### The data
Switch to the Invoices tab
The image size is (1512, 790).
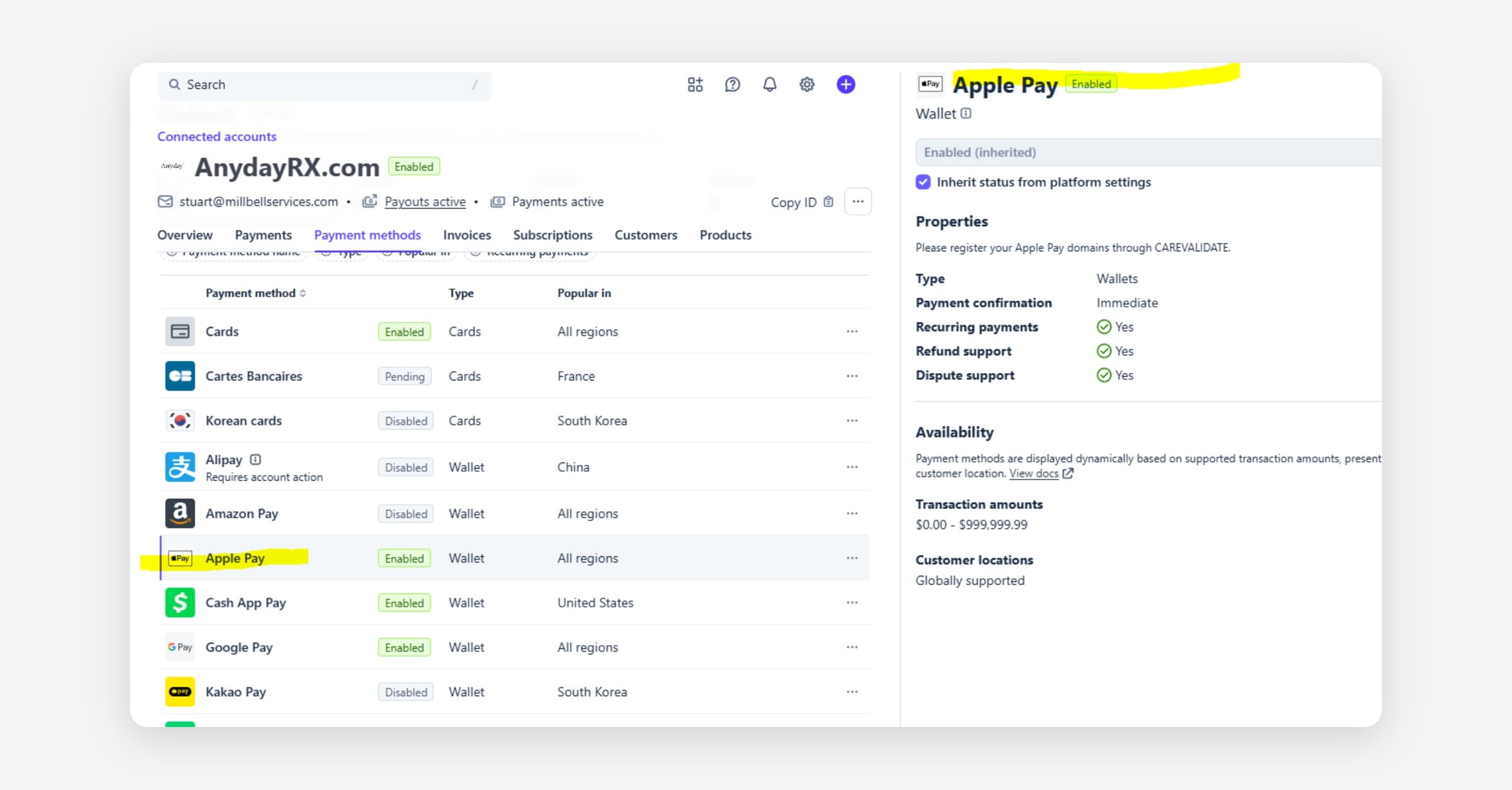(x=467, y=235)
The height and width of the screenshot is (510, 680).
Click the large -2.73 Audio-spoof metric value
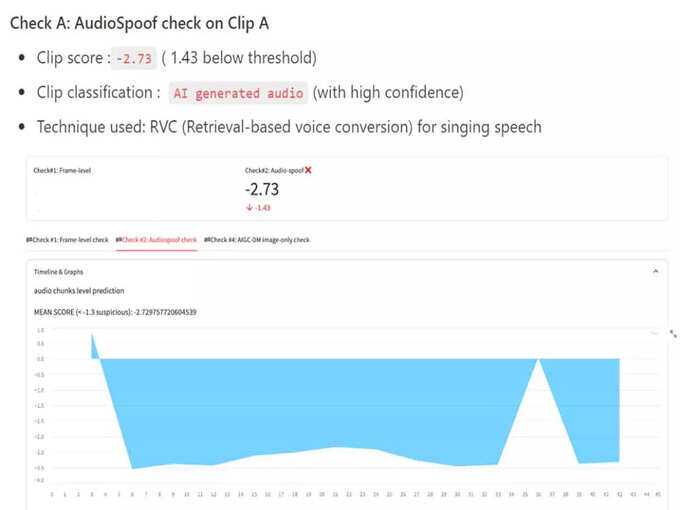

### Task
Exclude the images and copy every record above exactly.

### Exercise solution
Switch to the Invoices tab
The image size is (1512, 790).
(x=467, y=235)
The height and width of the screenshot is (510, 680).
Click the large -2.73 Audio-spoof metric value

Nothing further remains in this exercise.